Dos cupidos leyendo
Segunda mitad del siglo XVI. Óleo sobre lienzo, 98 x 73 cmNo expuesto
La composición presenta una pareja de figuras infantiles de poderosa anatomía sentadas en un banco con pata de león que se integra en un potente basamento arquitectónico. Ambos centran su atención en la lectura de una partitura, pareciendo que se preparan para una posterior interpretación vocal de la misma. Tanto por la temática como por el concepto anatómico de las figuras, la obra parece relacionarse con la producción artística del boloñés Francesco Primaticcio, discípulo de Giulio Romano, cuya aportación resultó fundamental para el desarrollo de la fase más avanzada del Renacimiento en la corte de Francia, a la que fue llamado a trabajar por el rey Franciso I. El mismo asunto de los dos niños leyendo se encuentra por duplicado en la Dánae y la lluvia de oro realizada al fresco por este maestro en del palacio de Fontainebleau. Se trata de dos parejas de figuras infantiles, en este caso en pie, dispuestas en la parte inferior izquierda del marco oval de estuco que encierra la escena principal. Dicho fresco sirvió de base para la realización de tapices, proceso que facilitó su posterior difusión.
En el Musée des Beaux-Arts de Chambéry se conserva una pintura sobre lienzo con una escena de juego de niños que reelabora igualmente un modelo de Primaticcio para Fontainebleau con un sentido anatómico muy parecido a la obra del Museo del Prado (inv.

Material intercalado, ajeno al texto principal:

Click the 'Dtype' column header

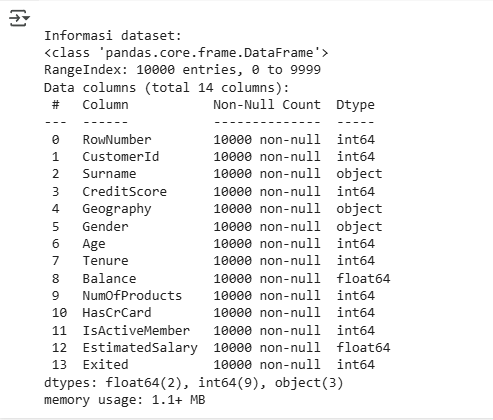click(355, 105)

M 875, 106 x 115’8 cm), testimoniando tal vez una corriente reinterpretativa de las invenciones de este maestro en la Francia de principios del siglo XVII. (Información actualizada por el Departamento de Pintura Italiana y Francesa hasta 1800 el 1/7/2022 con la colaboración de Juliette Guez).
El cuaderno de música representado es apaisado, con varios folios, en los que no se distingue la notación. En la página abierta, en la que reposa la mano del cupido situado en primer término, parece que hay tres tetragramas, con figuras que evocan notas musicales. La escritura está representada con tinta de color sepia, de manera realística. Es posible que los cupidos estén cantando, pues parecen tener la boca abierta (Texto extractado del Proyecto Iconografía Musical, U.C.M.).